## Task description
Put the lines starting with the one that contains "Paperikauppa Tsubaki (148, 824)" and ending with the one that contains "3 [tab] (75, 354)", both included, into a JSON list of strings with one string per line. Leave out any blank lines.

## Data for the task
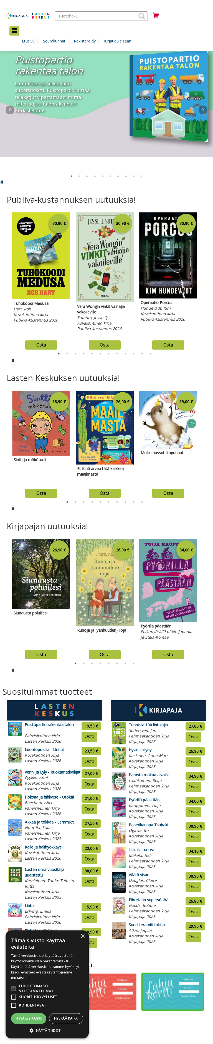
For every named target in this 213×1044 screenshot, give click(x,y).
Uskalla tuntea (141, 849)
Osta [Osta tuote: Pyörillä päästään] (193, 812)
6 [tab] (100, 354)
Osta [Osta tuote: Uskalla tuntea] (193, 862)
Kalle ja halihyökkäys (43, 847)
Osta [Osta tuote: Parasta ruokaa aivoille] (193, 787)
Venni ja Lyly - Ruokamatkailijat (52, 772)
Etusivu (28, 41)
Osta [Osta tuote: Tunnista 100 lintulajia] (193, 737)
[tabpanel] (41, 280)
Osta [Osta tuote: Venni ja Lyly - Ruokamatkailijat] (89, 784)
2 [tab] (67, 354)
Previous (5, 279)
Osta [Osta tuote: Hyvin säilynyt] (193, 762)
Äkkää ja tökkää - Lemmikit (49, 822)
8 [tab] (117, 354)
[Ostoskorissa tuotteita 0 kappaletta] (156, 16)
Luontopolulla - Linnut (44, 749)
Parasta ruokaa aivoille (149, 774)
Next (203, 110)
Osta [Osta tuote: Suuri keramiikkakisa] (193, 936)
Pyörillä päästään (144, 799)
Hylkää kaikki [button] (66, 1018)
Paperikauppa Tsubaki (148, 824)
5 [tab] (92, 354)
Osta (41, 345)
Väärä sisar (138, 874)
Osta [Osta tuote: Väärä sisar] (193, 887)
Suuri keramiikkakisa (147, 924)
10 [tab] (133, 354)
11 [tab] (142, 354)
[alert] (47, 984)
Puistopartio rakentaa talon (49, 724)
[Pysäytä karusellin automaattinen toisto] (13, 360)
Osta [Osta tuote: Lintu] (89, 917)
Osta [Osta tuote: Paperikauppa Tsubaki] (193, 837)
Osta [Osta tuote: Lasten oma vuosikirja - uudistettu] (89, 881)
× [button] (82, 936)
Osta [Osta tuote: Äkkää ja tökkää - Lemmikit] (89, 834)
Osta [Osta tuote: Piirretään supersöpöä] (193, 912)
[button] (141, 16)
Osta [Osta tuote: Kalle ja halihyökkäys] (89, 859)
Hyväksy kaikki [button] (29, 1018)
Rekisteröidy (85, 41)
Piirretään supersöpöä (148, 899)
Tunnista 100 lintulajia (148, 724)
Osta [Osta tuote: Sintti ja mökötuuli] (89, 942)
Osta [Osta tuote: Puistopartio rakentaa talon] (89, 736)
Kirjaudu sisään (117, 41)
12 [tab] (150, 354)
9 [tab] (125, 354)
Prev (10, 110)
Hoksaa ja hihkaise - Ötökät (49, 797)
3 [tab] (75, 354)
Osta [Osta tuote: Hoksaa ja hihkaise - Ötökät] (89, 809)
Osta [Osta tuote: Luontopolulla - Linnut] (89, 761)
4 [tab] (84, 354)
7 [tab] (108, 354)
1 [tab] (59, 354)
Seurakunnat (54, 41)
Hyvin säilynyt (141, 749)
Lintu (29, 905)
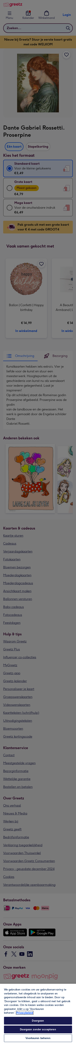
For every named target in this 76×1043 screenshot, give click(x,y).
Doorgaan (38, 1020)
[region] (38, 1013)
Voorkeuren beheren (37, 1038)
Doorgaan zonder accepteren (38, 1029)
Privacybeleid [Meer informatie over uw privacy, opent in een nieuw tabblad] (24, 1012)
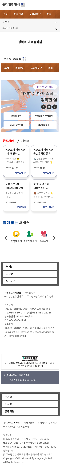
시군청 (9, 273)
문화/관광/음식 (11, 4)
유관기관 (11, 281)
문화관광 (18, 14)
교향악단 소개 (30, 241)
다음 (54, 106)
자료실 (25, 140)
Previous (6, 238)
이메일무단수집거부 (13, 296)
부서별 (9, 266)
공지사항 (8, 140)
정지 (49, 106)
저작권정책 (30, 292)
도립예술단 (35, 14)
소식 (5, 14)
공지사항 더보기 (55, 141)
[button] (57, 14)
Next (54, 238)
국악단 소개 (16, 241)
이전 (43, 106)
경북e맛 (44, 241)
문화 (49, 14)
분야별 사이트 (23, 5)
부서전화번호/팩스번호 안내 (40, 296)
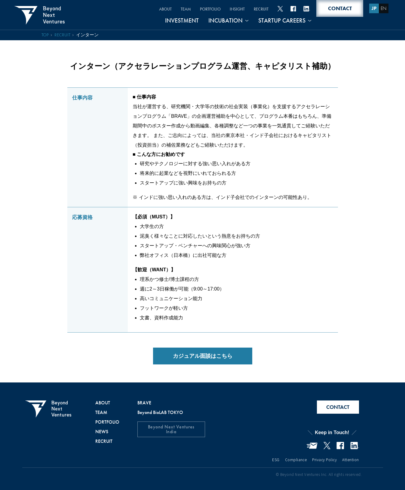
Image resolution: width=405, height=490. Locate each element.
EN (384, 8)
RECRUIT (261, 9)
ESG (275, 459)
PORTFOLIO (210, 9)
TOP (45, 35)
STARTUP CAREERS (281, 20)
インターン (87, 35)
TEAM (186, 9)
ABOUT (165, 9)
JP (374, 8)
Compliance (296, 459)
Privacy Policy (324, 459)
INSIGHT (237, 9)
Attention (350, 459)
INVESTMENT (182, 20)
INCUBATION (225, 20)
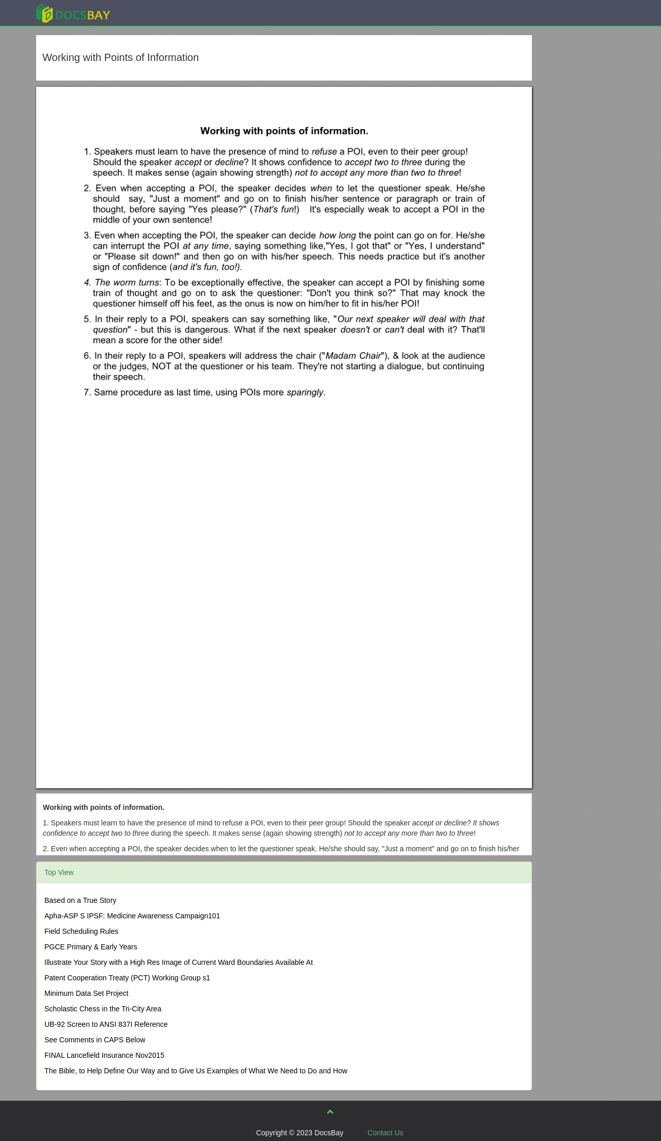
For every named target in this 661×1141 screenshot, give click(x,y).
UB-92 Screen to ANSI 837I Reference (106, 1024)
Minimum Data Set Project (86, 993)
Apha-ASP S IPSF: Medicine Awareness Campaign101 (132, 916)
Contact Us (385, 1133)
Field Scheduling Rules (81, 931)
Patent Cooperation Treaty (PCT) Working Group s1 (127, 978)
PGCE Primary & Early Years (90, 947)
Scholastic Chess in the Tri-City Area (102, 1009)
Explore (150, 12)
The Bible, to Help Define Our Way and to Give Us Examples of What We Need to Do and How (196, 1071)
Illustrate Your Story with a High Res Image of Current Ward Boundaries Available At (178, 962)
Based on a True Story (80, 900)
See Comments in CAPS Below (94, 1040)
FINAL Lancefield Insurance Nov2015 (104, 1055)
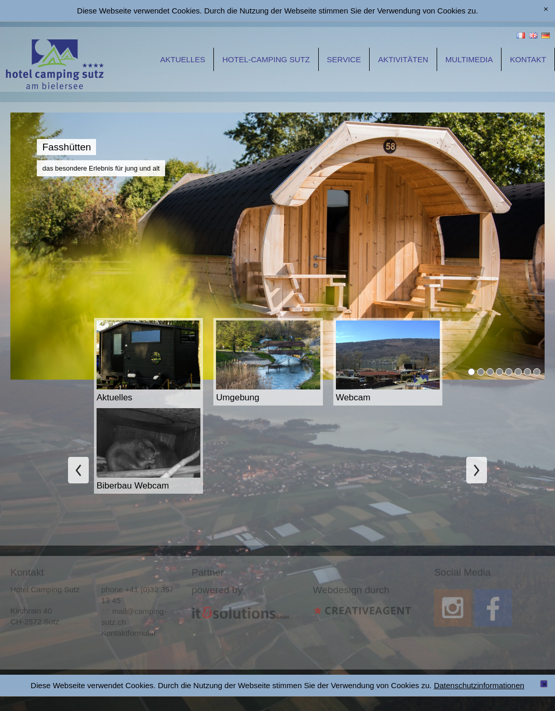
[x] (546, 9)
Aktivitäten (403, 59)
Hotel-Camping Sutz (265, 59)
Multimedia (469, 59)
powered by (217, 589)
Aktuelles (183, 59)
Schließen (546, 685)
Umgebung (239, 397)
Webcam (354, 397)
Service (344, 59)
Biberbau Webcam (134, 486)
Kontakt (528, 59)
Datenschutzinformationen (479, 685)
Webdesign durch (351, 589)
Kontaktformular (128, 633)
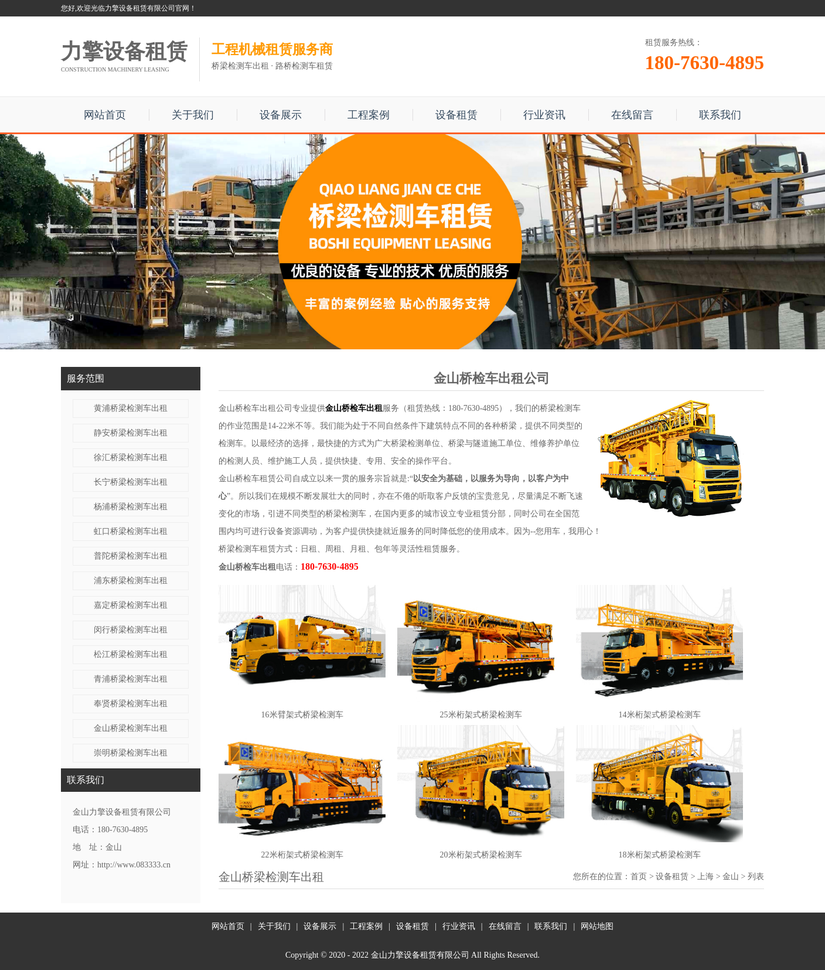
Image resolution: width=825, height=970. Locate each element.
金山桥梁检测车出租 (131, 728)
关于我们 (193, 115)
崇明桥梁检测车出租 (131, 752)
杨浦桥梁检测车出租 (131, 506)
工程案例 (368, 115)
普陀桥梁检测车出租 (131, 556)
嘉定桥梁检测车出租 (131, 605)
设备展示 (281, 115)
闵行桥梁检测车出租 (131, 629)
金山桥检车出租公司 (255, 408)
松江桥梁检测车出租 (131, 654)
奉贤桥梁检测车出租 (131, 703)
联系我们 (720, 115)
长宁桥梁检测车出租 (131, 482)
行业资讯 (544, 115)
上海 (705, 876)
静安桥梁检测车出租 (131, 432)
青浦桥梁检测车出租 (131, 679)
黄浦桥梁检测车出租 (131, 408)
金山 (730, 876)
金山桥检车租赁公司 (255, 478)
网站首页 (105, 115)
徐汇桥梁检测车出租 (131, 457)
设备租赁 (456, 115)
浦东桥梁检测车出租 (131, 580)
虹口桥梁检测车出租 (131, 531)
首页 (638, 876)
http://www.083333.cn (134, 864)
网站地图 (597, 926)
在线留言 (632, 115)
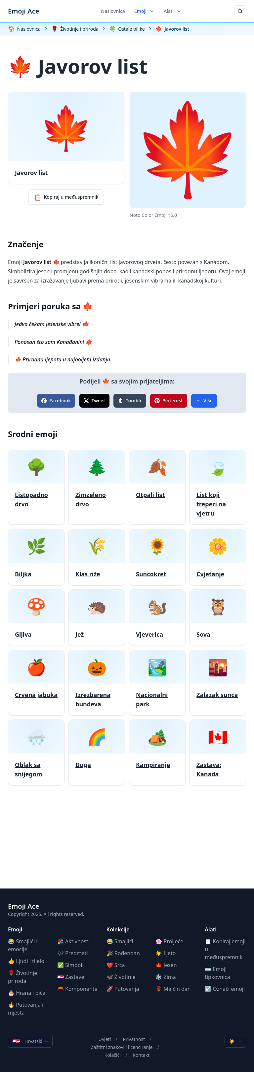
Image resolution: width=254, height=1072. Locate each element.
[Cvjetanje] (218, 557)
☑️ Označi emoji (225, 988)
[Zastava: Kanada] (218, 752)
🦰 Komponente (77, 988)
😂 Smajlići (119, 941)
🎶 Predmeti (72, 953)
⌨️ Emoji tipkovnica (217, 973)
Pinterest (168, 400)
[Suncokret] (157, 557)
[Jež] (96, 617)
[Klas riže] (96, 557)
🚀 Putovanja (122, 988)
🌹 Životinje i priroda (24, 977)
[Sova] (218, 617)
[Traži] (240, 11)
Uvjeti (105, 1039)
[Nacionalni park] (157, 683)
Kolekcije (118, 929)
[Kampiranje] (157, 752)
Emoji (144, 11)
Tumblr (130, 400)
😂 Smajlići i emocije (22, 945)
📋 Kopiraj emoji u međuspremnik (225, 949)
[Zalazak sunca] (218, 683)
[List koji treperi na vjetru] (218, 487)
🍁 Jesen (166, 965)
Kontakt (141, 1055)
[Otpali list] (157, 487)
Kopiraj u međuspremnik (66, 197)
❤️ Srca (115, 965)
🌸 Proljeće (169, 941)
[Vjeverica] (157, 617)
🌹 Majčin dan (172, 988)
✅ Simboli (70, 965)
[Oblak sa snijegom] (36, 752)
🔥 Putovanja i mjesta (25, 1008)
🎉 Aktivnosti (73, 941)
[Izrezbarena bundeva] (96, 683)
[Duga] (96, 752)
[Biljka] (36, 557)
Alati (173, 11)
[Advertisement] (127, 842)
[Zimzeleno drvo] (96, 487)
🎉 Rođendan (123, 953)
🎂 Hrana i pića (26, 992)
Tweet (94, 400)
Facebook (56, 400)
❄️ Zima (165, 977)
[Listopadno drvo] (36, 487)
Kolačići (113, 1055)
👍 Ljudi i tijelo (26, 961)
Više (204, 400)
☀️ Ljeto (165, 953)
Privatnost (134, 1039)
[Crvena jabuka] (36, 683)
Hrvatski (30, 1041)
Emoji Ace (23, 11)
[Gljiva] (36, 617)
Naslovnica (113, 11)
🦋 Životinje (121, 977)
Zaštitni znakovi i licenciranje (122, 1047)
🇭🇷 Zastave (70, 977)
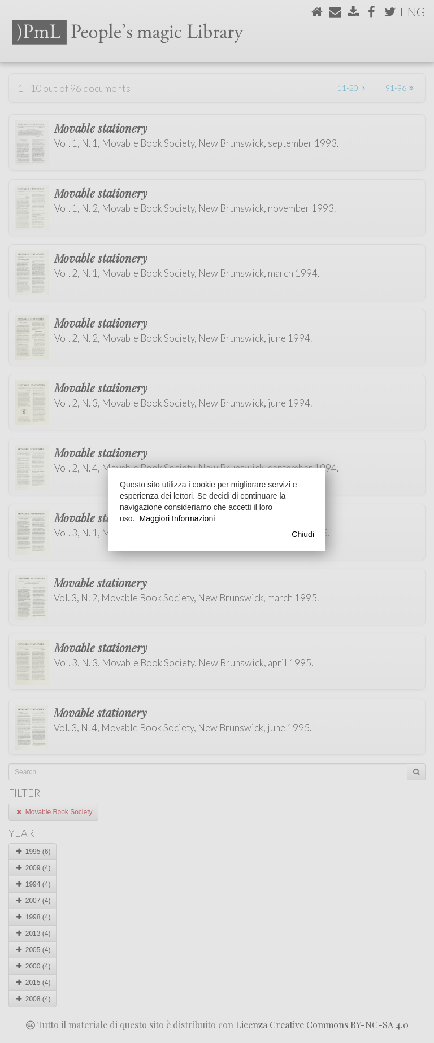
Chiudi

## Exercise response
[
  "Paperikauppa Tsubaki (148, 824)",
  "5 [tab] (92, 354)",
  "Osta (41, 345)",
  "Väärä sisar (138, 874)",
  "Osta [Osta tuote: Väärä sisar] (193, 887)",
  "Suuri keramiikkakisa (147, 924)",
  "10 [tab] (133, 354)",
  "11 [tab] (142, 354)",
  "[alert] (47, 984)",
  "Puistopartio rakentaa talon (49, 724)",
  "[Pysäytä karusellin automaattinen toisto] (13, 360)",
  "Osta [Osta tuote: Lintu] (89, 917)",
  "Osta [Osta tuote: Paperikauppa Tsubaki] (193, 837)",
  "Osta [Osta tuote: Lasten oma vuosikirja - uudistettu] (89, 881)",
  "× [button] (82, 936)",
  "Osta [Osta tuote: Äkkää ja tökkää - Lemmikit] (89, 834)",
  "Osta [Osta tuote: Piirretään supersöpöä] (193, 912)",
  "[button] (141, 16)",
  "Osta [Osta tuote: Kalle ja halihyökkäys] (89, 859)",
  "Hyväksy kaikki [button] (29, 1018)",
  "Rekisteröidy (85, 41)",
  "Piirretään supersöpöä (148, 899)",
  "Tunnista 100 lintulajia (148, 724)",
  "Osta [Osta tuote: Sintti ja mökötuuli] (89, 942)",
  "Osta [Osta tuote: Puistopartio rakentaa talon] (89, 736)",
  "Kirjaudu sisään (117, 41)",
  "12 [tab] (150, 354)",
  "9 [tab] (125, 354)",
  "Prev (10, 110)",
  "Hoksaa ja hihkaise - Ötökät (49, 797)",
  "3 [tab] (75, 354)"
]